### SOURCE RECORDS
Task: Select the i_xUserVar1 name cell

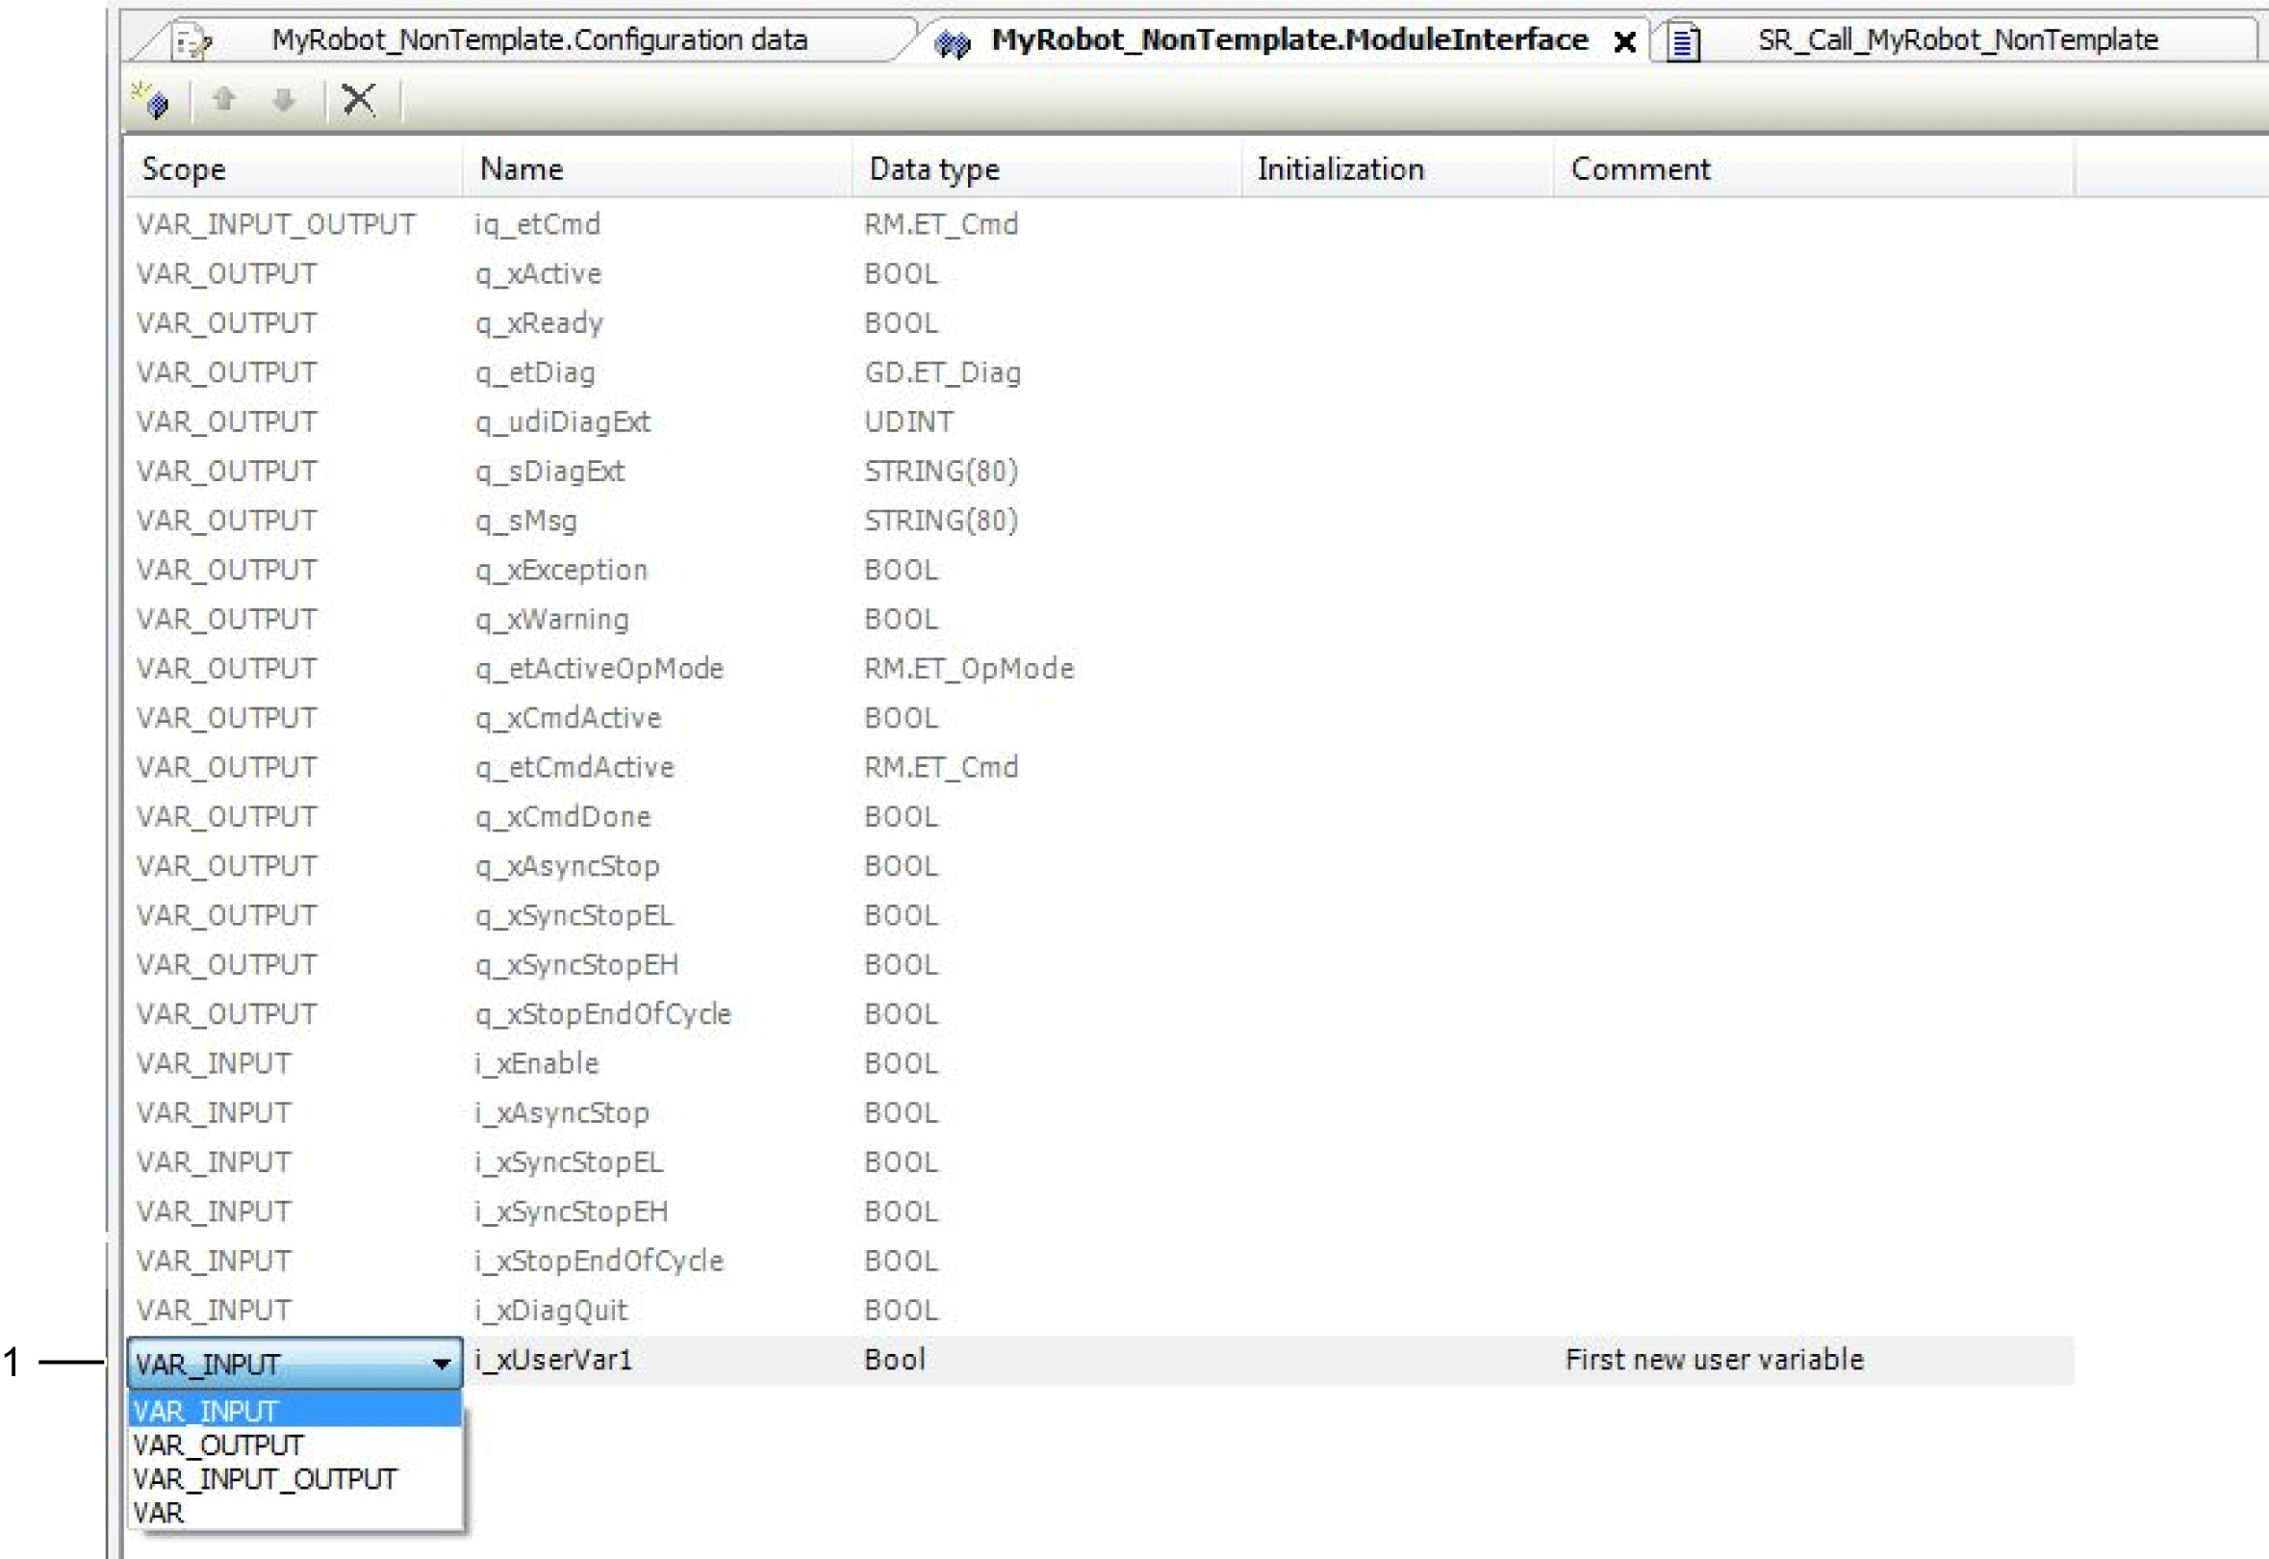Action: point(554,1360)
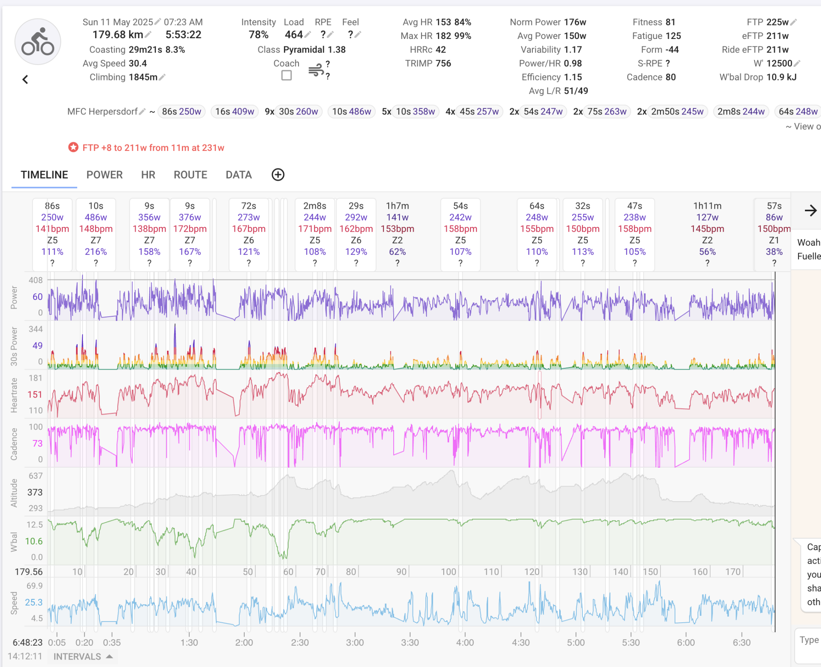Click the right arrow next to intervals

[x=810, y=211]
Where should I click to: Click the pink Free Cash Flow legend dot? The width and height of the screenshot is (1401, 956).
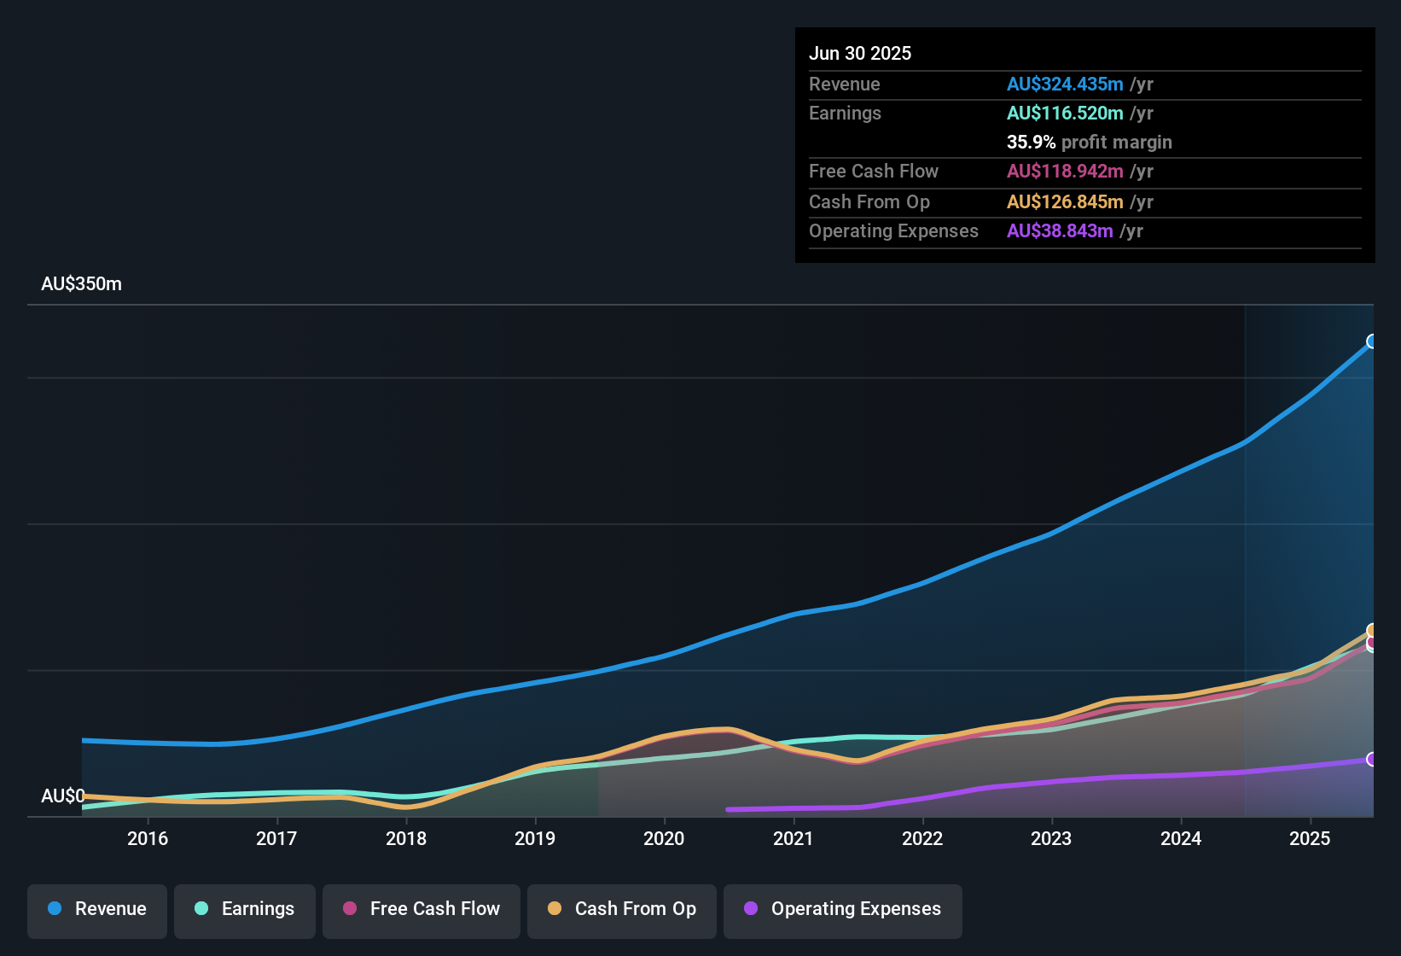click(350, 909)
######
> YOUR INSTRUCTIONS
Each line from the one with "Where should I" to the end of the material needs to be output word for word, with no picture included.

> EXERCISE RESULT
Where should I click to: Click the pink Free Cash Flow legend dot? The width and height of the screenshot is (1401, 956).
click(350, 909)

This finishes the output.